La secte du Mandarom a obtenu jeudi gain de cause devant la Cour européenne des droits de l'Homme (CEDH), qui a condamné la France pour des redressements fiscaux portant, selon elle, atteinte à la liberté de pensée, de conscience et de religion.
Les juges de Strasbourg ont appliqué à deux associations liées au Mandarom et à une autre secte la même logique que celle dont ils avaient déjà fait bénéficier dans un autre arrêt, en 2011, la branche française des Témoins de Jéhovah. Invalidant des procédures fiscales intentées contre ces associations, la Cour a condamné Paris à verser, pour "préjudice matériel", 3.599.551 euros à l'Association cultuelle du temple pyramide, et 36.886 euros à l'Association des chevaliers du lotus d'or, toutes deux liées au "Mandarom". Une troisième requérante, l'Église évangélique missionnaire, présidée par Eric Salaûn, s'est vu allouer 387.722 euros.
Le rappel des faits
Les Chevaliers du lotus d'or avaient édifié des temples au monastère du Mandarom à Castellane (Alpes-de-Haute-Provence), dans l'attente de la construction du "temple pyramide" par une association distincte, l'Association cultuelle du temple pyramide. Quant à l'église évangélique missionnaire, il s'agit d'une secte fondée dans les années 1960 dans la région de Besançon.
A l'issue de procédures fiscales, ces associations s'étaient vues respectivement réclamer plus de 2,5 millions et 37.000 euros, puis appliquer une taxation d'office de 60% sur des dons apparaissant dans leur comptabilité. La troisième s'était vue réclamer pour des raisons analogues 280.000 euros. Dans ces trois affaires, portées devant la cour européenne en 2007, les associations requérantes alléguaient que la taxation de dons manuels à laquelle elles avaient été assujetties avait porté atteinte à leur liberté de religion inscrite à l'article 9 de la convention européenne des droits de l'homme.
La CEDH leur a donné raison en se référant à sa propre jurisprudence établie en 2011, dans une affaire similaire, concernant alors les Témoins de Jéhovah. Elle avait jugé le 30 juin 2011 que la France avait porté atteinte à la liberté de religion en ordonnant en 1998 à l'encontre de ces derniers un redressement fiscal massif, pour des dons manuels de fidèles.
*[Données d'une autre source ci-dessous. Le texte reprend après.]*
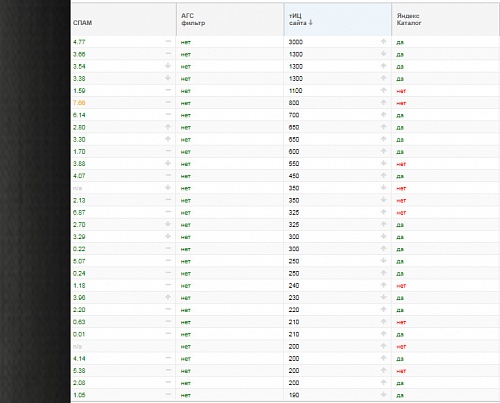Select the spam value 0.01
This screenshot has width=500, height=403.
click(x=79, y=334)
Les Témoins de Jehovah estimaient que le gouvernement français cherchait en fait à réprimer leur activité légitime, à travers un redressement qui portait à l'époque sur 45 millions d'euros.
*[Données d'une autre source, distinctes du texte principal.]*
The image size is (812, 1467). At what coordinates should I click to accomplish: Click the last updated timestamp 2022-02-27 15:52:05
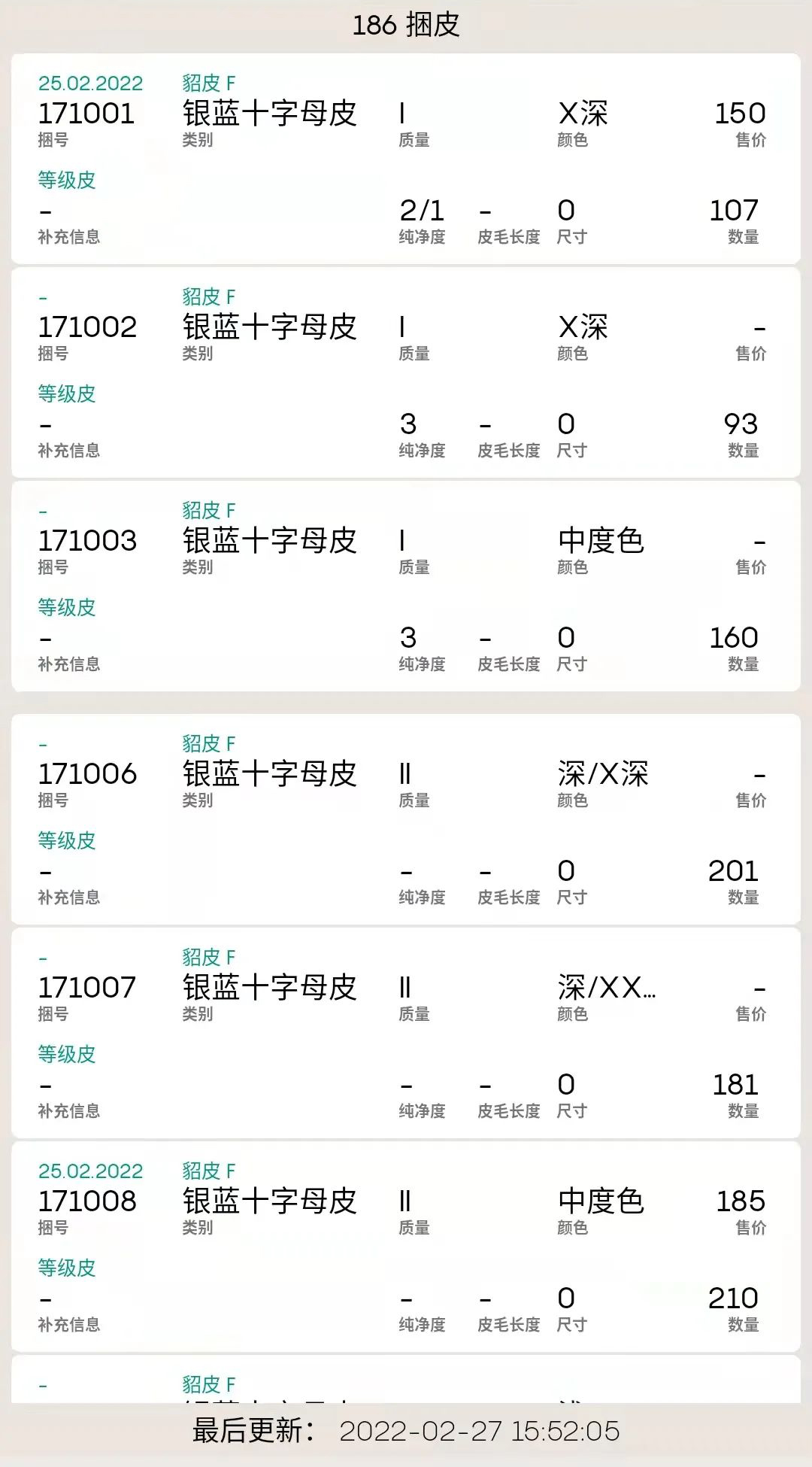479,1431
La Mission interministérielle française de vigilance et de lutte contre les dérives, sectaires (Miviludes) a "pris acte" jeudi de ces nouvelles décisions de la CEDH. Selon le président de la Miviludes Serge Blisko, l'arrêt prononcé dans l'affaire des Témoins de Jéhovah repose sur "l'interprétation par la CEDH du caractère des dons des adeptes de certains groupes à leur organisation. L'administration ne reconnaît pas le caractère cultuel donnant exemption fiscale à ces dons, qui sont taxés forfaitairement à 60%", a-t-il souligné.
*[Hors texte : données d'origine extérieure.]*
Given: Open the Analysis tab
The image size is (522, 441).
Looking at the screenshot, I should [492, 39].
"Mais, si ces associations ont été condamnées, c'est bien pour dérives sectaires, comme ce fut le cas pour Gilbert Bourdin, au Mandarom, qui a échappé par son décès à la justice des hommes", a-t-il conclu. De son côté, Catherine Picard, ex-députée PS et présidente de l'UNADFI (Union Nationale des Associations de Défense des Familles et de l'Individu Victimes de Sectes) a déploré que "quoi qu'il se passe, la CEDH applique l'article 9 de la Convention européenne, sans regarder qui sont les auteurs des faits".
Selon elle, "ces groupes savent que quoi qu'ils fassent, quelque dérives sectaires qu'ils s'autorisent, la Cour européenne leur donne raison".
Les parties disposent d'un délai de trois mois pour demander que ces affaires soient éventuellement réexaminées par l'instance suprême de la CEDH, la Grande Chambre.